(Word and element location data)

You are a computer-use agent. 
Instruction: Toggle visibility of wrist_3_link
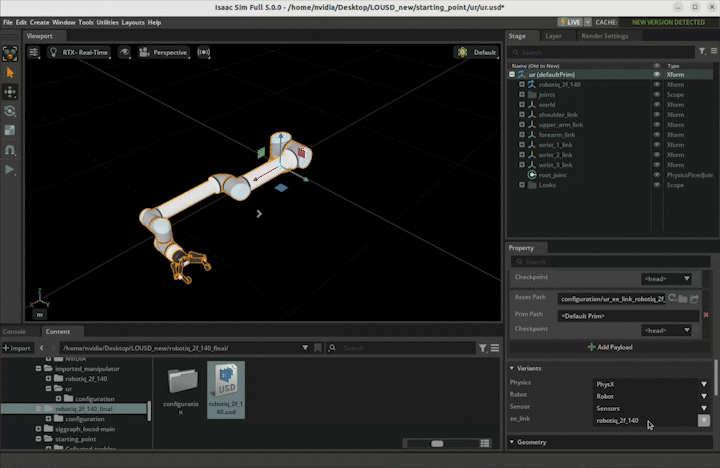[x=657, y=165]
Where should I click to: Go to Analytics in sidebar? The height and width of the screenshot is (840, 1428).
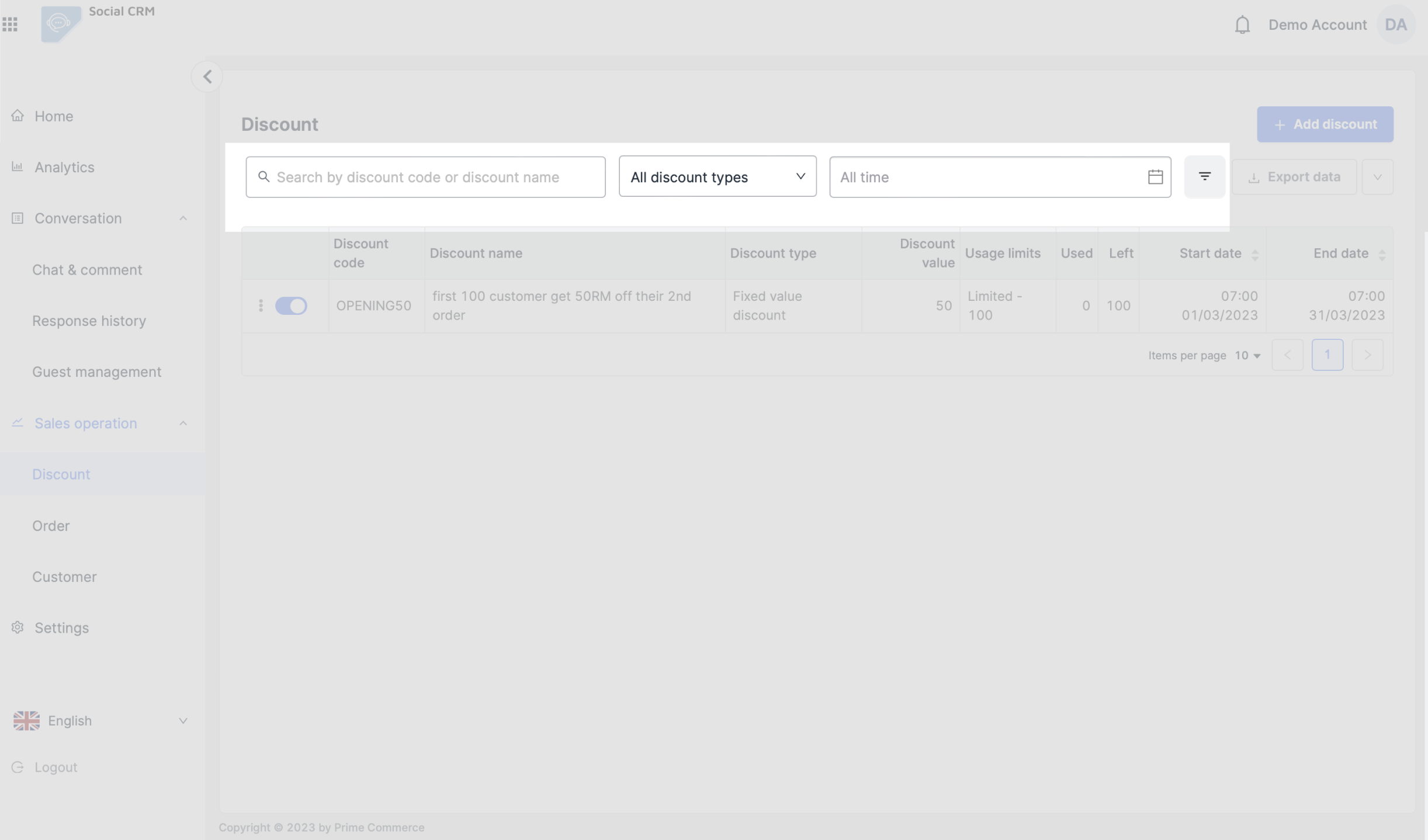tap(64, 168)
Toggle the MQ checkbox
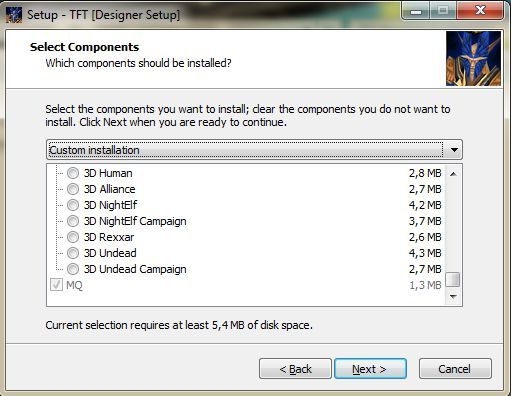Image resolution: width=513 pixels, height=396 pixels. (x=56, y=285)
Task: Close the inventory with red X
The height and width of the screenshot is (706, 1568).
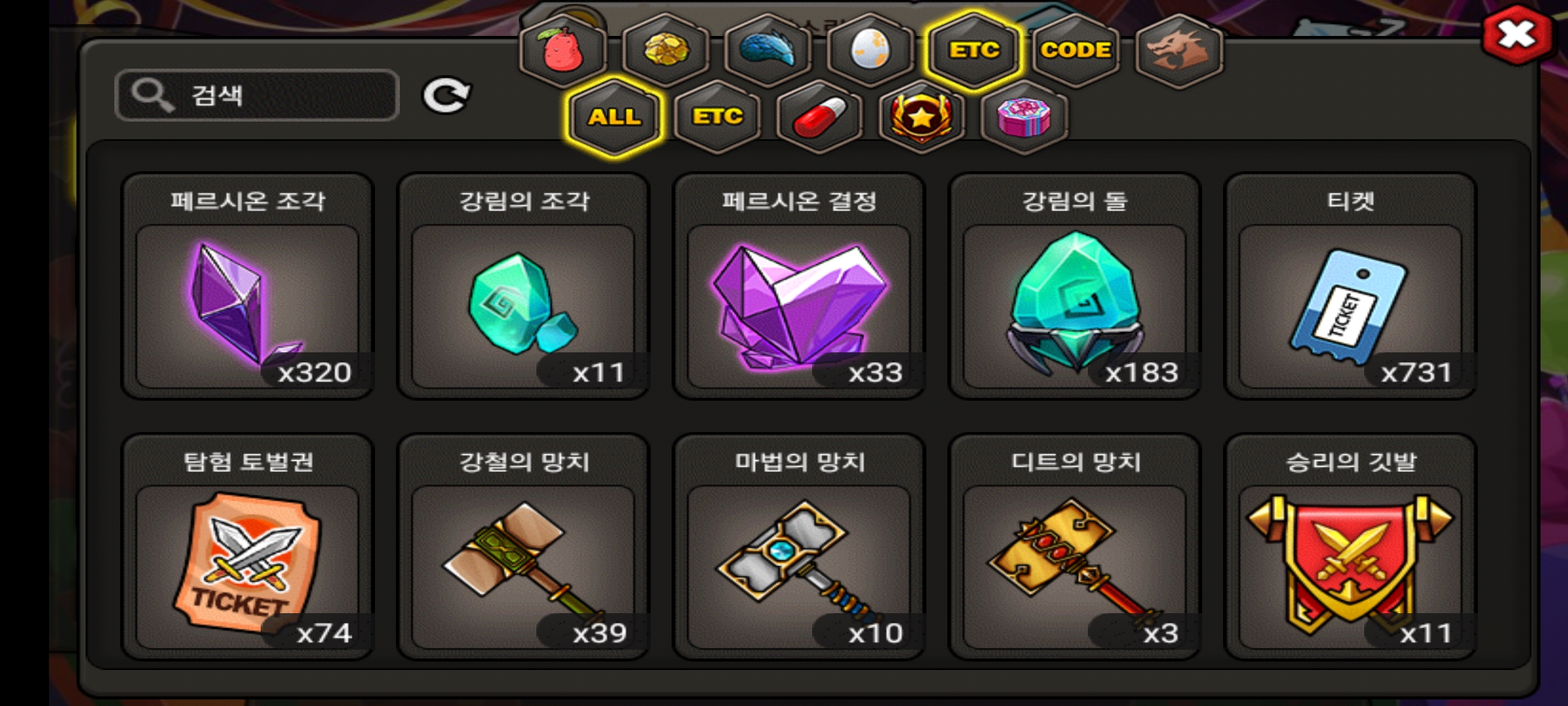Action: tap(1517, 35)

▸ Work to be completed:
Revise the entries above so that each "screenshot" becomes "capture", with everything else kept unchanged. Omit the pictures from your answer.

▸ Task solution:
You are a computer-use agent. 
Instruction: Toggle visibility of wrist_3_link
[x=657, y=165]
Where should I click to: Go to Analytics in sidebar? The height and width of the capture is (840, 1428).
tap(64, 168)
Toggle the MQ checkbox
Image resolution: width=513 pixels, height=396 pixels. (x=56, y=285)
Task: Close the inventory with red X
The height and width of the capture is (706, 1568).
Action: tap(1517, 35)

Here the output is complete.